Significance of Granules in Platelet Function

• Both dense and alpha granules are vital for platelet activation and aggregation.
• ADP and calcium initiate platelet activation, while fibrinogen, vWF, and growth factors stabilize the clot and promote healing.
• Granule contents amplify the hemostatic response, especially ADP.
• Alpha granules contribute to clot integrity with clotting factors like fibrinogen and vWF.
• Growth factors from alpha granules stimulate blood vessel and tissue regeneration for proper healing.

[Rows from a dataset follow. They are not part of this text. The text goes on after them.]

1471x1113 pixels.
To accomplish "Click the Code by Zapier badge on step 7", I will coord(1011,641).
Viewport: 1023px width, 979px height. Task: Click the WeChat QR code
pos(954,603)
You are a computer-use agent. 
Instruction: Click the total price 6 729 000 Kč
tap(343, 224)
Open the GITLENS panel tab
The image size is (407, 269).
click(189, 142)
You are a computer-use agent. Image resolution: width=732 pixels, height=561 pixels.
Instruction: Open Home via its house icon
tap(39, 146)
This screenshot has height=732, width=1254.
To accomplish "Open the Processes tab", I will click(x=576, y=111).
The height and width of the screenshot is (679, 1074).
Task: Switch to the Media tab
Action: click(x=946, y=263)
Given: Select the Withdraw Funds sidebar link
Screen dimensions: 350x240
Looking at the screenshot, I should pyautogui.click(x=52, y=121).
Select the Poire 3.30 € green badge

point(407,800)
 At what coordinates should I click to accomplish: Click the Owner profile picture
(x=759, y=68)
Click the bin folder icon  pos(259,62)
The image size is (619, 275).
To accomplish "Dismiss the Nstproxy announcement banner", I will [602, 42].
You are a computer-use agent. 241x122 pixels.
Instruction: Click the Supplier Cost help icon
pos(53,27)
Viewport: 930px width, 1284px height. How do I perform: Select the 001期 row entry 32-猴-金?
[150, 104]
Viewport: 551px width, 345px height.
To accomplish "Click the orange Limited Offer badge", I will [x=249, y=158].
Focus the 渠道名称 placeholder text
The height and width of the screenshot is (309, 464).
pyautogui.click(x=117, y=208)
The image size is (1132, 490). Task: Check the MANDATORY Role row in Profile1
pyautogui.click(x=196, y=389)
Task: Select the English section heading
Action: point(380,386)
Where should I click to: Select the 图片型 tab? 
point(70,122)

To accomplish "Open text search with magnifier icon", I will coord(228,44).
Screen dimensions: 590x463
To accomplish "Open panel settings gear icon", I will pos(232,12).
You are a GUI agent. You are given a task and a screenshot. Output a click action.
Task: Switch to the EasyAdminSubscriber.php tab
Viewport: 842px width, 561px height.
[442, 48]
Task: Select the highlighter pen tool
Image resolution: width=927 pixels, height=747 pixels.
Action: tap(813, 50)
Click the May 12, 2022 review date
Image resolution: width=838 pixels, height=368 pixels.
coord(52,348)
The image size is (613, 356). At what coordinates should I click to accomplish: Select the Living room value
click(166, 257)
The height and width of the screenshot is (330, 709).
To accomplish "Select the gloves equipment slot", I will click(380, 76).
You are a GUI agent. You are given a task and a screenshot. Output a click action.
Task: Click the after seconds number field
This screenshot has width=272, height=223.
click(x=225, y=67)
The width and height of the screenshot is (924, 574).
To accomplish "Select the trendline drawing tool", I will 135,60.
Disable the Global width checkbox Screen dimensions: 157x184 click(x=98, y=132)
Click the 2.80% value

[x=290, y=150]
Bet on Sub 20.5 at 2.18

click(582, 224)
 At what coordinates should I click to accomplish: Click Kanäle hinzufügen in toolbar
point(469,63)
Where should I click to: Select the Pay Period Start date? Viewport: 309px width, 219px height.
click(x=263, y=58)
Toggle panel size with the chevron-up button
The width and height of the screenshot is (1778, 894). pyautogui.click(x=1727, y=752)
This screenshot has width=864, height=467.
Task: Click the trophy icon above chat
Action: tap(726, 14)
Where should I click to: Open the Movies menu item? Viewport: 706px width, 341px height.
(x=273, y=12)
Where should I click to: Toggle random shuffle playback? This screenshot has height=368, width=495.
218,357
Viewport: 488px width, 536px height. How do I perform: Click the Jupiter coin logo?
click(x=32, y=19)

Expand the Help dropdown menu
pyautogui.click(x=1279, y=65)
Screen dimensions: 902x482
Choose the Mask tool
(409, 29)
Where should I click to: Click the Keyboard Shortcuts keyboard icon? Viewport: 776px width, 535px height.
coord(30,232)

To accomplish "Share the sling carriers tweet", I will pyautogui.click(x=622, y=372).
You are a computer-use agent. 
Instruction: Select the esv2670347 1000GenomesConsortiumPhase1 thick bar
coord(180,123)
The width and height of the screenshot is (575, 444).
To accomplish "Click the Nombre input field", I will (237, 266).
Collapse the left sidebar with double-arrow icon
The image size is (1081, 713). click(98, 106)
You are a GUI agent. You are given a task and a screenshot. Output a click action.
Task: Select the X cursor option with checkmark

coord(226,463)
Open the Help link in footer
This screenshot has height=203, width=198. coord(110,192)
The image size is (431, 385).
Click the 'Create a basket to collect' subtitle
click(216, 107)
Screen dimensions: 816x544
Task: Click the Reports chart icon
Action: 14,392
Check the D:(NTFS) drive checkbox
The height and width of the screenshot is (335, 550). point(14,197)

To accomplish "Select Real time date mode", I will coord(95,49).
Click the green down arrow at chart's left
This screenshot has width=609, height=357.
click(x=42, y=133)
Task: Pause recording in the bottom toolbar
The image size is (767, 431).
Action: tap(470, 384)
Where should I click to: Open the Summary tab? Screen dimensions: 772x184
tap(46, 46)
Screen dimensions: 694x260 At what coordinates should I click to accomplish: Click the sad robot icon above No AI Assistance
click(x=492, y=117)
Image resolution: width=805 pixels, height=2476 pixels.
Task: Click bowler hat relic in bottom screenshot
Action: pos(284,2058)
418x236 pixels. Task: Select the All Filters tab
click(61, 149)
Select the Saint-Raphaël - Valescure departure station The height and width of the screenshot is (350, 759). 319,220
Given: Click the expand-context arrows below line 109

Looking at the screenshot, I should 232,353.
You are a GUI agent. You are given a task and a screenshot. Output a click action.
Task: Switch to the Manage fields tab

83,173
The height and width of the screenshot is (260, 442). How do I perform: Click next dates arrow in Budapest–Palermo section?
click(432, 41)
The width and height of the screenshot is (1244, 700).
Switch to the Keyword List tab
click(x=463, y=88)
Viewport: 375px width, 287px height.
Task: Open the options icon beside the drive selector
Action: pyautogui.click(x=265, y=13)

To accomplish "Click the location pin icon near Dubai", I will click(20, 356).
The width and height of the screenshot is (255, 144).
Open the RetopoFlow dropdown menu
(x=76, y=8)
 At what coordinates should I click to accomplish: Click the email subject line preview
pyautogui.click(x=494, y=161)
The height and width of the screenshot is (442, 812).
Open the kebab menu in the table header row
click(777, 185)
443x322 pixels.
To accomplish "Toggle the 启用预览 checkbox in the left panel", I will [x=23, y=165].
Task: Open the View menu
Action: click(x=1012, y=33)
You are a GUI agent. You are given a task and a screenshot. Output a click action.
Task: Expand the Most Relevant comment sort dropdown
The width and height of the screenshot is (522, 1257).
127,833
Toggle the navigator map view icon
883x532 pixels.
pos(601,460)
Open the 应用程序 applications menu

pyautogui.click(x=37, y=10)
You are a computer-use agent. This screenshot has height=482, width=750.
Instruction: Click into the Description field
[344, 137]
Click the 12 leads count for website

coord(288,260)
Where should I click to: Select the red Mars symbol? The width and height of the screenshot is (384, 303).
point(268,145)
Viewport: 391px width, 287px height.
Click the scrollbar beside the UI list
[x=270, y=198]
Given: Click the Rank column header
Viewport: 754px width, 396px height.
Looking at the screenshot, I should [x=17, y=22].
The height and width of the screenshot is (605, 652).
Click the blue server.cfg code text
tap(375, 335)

Platelet Surface Receptors

• Platelets possess glycoprotein receptors for interacting with clotting factors and each other.
• Glycoprotein receptors play a vital part in platelet adhesion, activation, and aggregation.
• When a blood vessel is injured, vWF binds to GPIb on platelets, initiating adhesion to the damaged vessel wall.
• Upon platelet activation, GPIIb/IIIa receptors bind fibrinogen, connecting adjacent platelets.
• GPIIb/IIIa allows platelets to stick to each other and form aggregates

Endothelial Cells

• Endothelial cells lining blood vessels regulate hemostasis, preventing unnecessary clotting.
• Endothelial cells secrete:
  • Tissue Plasminogen Activator (tPA) promoting fibrinolysis
  • Vasodilators like Prostacyclin and Nitric Oxide, keeping vessels open
  • Adenosine Diphosphatase (ADPase) breaking down ADP
• Endothelial cells express Thrombomodulin, Heparin-like Molecules and Tissue Factor Pathway Inhibitor (TFPI) for anticoagulation.

Hemostasis Process

• Hemostasis process occurs in response to Injury

Hemostasis - Initial Response

• Vascular Spasm (Neurogenic Reflex & Vasoconstriction) upon injury.

Primary Hemostasis

• Platelet Plug Formation occurs, in three steps:
  • Adhesion: Platelets bind to von Willebrand factor (vWF) via Glycoprotein Ib (GpIb) receptor.
  • Platelet Activation: Platelets change shape leading to Granules release ADP and thromboxane A₂ to recruit more platelets.
  • Platelet Aggregation: Platelets bind to each other using Glycoprotein IIb/IIIa (GpIIb/IIIa) receptors.

Mnemonic

• “One binds first" → GpIb binds to vWF first.
• "Two-three" (GpIIb/IIIa) needed for aggregation.

Secondary Hemostasis

• Stable Clot Formation:
  • Tissue Factor is exposed, activating the coagulation cascade.
  • The coagulation cascade is a series of events that leads to formation of a stable blood clot after primary hemostasis
  • Thrombin is generated, converting fibrinogen to fibrin.

Clot Stabilization & Resolution

• Fibrin mesh strengthens the clot.
• Fibrinolysis occurs to restore normal blood flow.
• Plasmin breaks down fibrin into fibrin degradation products (FDPs), which dissolve the clot and allow the blood vessel to return to normal.